Liliopsida Batsch (synonym: Liliatae) is a botanical name for the class containing the family Liliaceae (or lily family). It is considered synonymous (or nearly synonymous) with the name monocotyledon. Publication of the name is credited to Scopoli (in 1760): see author citation (botany). This name is formed by replacing the termination -aceae in the name Liliaceae by the termination -opsida (Art 16 of the ICBN).
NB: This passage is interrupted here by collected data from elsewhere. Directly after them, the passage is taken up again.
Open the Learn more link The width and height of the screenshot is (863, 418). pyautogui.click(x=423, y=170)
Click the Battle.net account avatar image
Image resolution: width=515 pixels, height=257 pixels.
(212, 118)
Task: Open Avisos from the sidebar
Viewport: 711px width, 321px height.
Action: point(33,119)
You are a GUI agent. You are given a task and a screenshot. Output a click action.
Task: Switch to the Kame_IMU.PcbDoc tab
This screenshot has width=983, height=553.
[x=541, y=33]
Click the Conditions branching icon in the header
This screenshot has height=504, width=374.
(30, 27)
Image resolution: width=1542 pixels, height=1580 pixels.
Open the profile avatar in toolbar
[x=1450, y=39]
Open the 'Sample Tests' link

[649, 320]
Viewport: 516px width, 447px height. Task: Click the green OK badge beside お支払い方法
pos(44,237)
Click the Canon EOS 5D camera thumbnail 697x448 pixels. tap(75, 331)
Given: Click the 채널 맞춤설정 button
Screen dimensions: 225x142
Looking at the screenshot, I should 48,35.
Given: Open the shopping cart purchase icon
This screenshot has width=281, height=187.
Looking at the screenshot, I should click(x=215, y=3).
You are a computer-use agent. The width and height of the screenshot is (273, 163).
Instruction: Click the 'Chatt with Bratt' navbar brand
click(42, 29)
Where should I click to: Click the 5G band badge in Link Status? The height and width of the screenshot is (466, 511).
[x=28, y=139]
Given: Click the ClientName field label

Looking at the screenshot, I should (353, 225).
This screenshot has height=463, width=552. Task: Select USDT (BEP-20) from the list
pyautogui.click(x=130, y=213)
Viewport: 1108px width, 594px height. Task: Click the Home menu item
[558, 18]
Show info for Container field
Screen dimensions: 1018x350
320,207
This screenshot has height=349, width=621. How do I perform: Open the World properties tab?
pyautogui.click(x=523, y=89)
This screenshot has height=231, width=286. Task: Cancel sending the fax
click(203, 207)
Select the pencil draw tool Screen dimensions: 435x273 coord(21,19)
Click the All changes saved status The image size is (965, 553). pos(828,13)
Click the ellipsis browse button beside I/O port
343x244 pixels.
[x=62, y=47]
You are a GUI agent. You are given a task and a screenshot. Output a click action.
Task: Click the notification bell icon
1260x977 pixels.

Although in principle it is true that circumscription of this class will vary with the taxonomic system being used, in practice this name is very strongly linked to the Cronquist system, and the allied Takhtajan system. These two are the only major systems to use the name, and in both these systems it refers to the group more widely known as the monocotyledons. Earlier systems referred to this group by the name Monocotyledones, with Monocotyledoneae an earlier spelling (these names may be used in any rank). Systems such as the Dahlgren and Thorne systems (more recent than the Takhtajan and Cronquist systems) refer to this group by the name Liliidae (a name in the rank of subclass). Modern systems, such as the APG and APG II systems refer to this group by the name monocots (a name for a clade). Therefore, in practice the name Liliopsida will almost surely refer to the usage as in the Cronquist system.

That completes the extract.